▶ _Task goal_
For this exercise, copy exactly only the lines from the one containing "Given: Select the ORIGINAL DATA header cell" to the final line of the material below, without the pictures.
Start of Material for this task
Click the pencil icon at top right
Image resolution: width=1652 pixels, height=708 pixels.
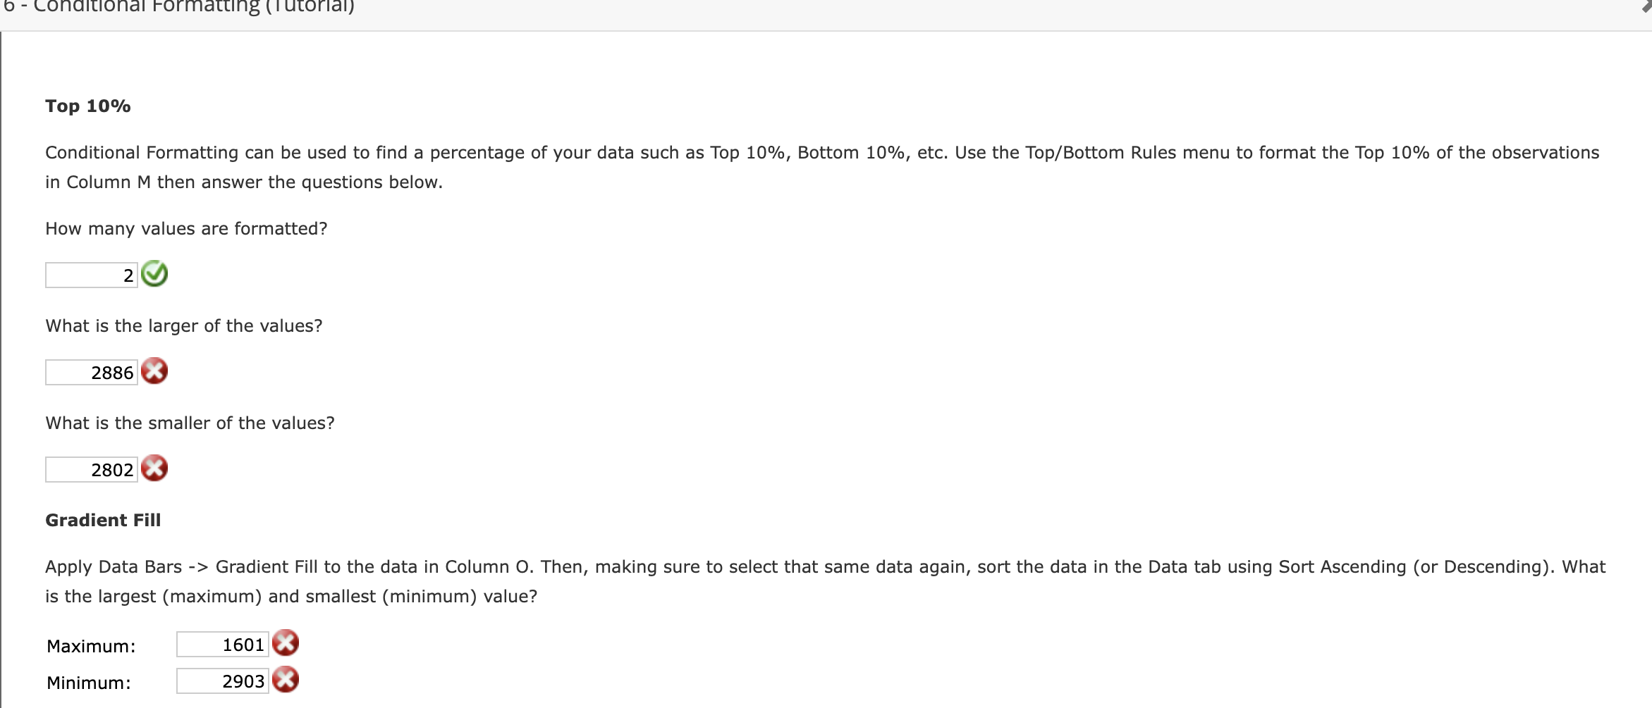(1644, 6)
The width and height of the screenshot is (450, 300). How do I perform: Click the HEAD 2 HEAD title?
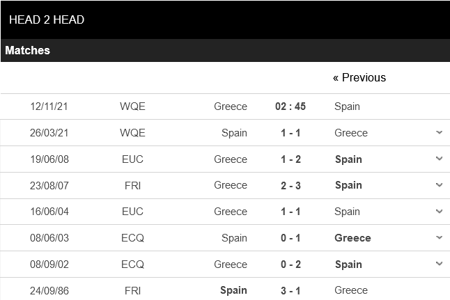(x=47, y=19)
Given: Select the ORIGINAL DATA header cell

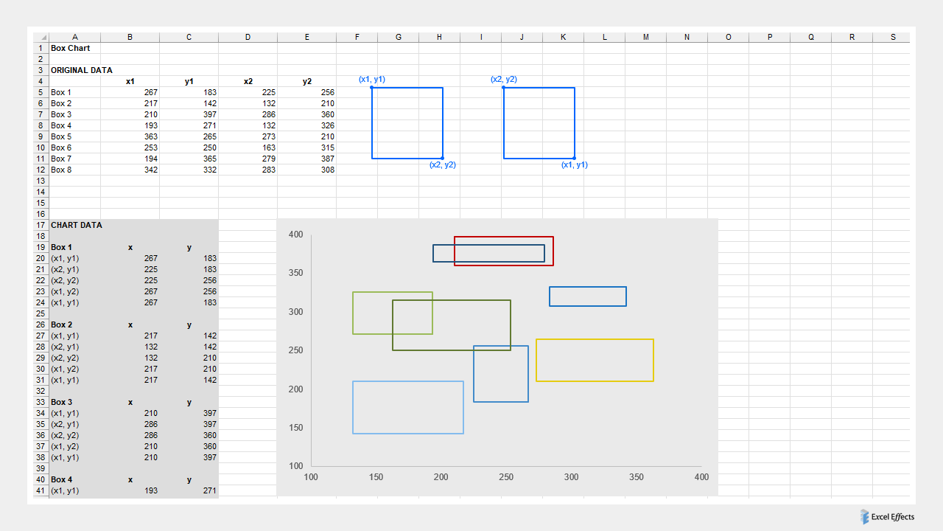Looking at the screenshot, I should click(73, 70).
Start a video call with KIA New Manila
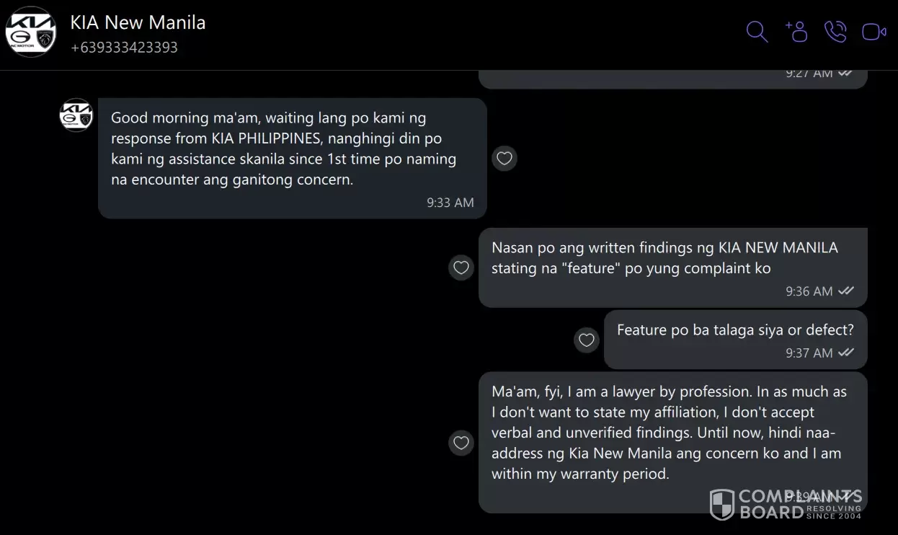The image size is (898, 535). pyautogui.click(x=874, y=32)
End of Material for this task
▶ _Final answer_
Given: Select the ORIGINAL DATA header cell

Looking at the screenshot, I should click(73, 70).
Start a video call with KIA New Manila
The image size is (898, 535). pyautogui.click(x=874, y=32)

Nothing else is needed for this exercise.